### WORK REQUIRED
Using the data that follows, say how many lines contain the word "with", giving the number by itself.

(Saved entries)
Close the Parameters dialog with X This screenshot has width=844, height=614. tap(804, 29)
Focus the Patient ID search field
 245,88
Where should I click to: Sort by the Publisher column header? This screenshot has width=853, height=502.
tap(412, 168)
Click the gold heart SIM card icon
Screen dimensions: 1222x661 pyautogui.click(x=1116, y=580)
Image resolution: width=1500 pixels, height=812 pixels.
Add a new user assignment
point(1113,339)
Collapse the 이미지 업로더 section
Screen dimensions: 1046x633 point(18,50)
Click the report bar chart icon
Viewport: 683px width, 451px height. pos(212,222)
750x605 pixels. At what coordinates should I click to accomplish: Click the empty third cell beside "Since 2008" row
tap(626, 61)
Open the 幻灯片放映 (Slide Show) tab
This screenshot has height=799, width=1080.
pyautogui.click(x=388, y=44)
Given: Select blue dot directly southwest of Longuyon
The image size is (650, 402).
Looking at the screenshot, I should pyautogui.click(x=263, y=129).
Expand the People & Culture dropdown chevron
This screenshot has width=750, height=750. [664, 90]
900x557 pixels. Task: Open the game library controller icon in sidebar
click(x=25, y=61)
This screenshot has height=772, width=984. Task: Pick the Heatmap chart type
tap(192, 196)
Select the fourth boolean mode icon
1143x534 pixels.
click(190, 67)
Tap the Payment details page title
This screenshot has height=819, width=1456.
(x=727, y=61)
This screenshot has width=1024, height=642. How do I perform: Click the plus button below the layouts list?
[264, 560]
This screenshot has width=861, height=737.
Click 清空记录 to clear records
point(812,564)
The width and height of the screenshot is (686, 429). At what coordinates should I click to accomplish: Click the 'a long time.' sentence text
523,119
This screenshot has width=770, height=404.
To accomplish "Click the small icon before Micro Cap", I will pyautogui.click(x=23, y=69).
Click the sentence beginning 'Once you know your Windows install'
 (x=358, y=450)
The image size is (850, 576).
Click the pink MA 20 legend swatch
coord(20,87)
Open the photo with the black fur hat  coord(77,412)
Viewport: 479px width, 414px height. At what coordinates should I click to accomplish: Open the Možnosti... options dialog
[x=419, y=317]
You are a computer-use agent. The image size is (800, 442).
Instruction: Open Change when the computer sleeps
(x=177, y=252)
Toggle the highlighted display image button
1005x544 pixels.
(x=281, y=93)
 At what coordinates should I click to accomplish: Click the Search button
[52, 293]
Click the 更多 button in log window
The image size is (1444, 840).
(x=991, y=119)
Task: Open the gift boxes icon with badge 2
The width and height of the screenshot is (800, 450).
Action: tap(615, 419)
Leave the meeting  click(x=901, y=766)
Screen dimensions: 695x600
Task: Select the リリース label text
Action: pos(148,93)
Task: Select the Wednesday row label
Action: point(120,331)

### EXERCISE OUTPUT
3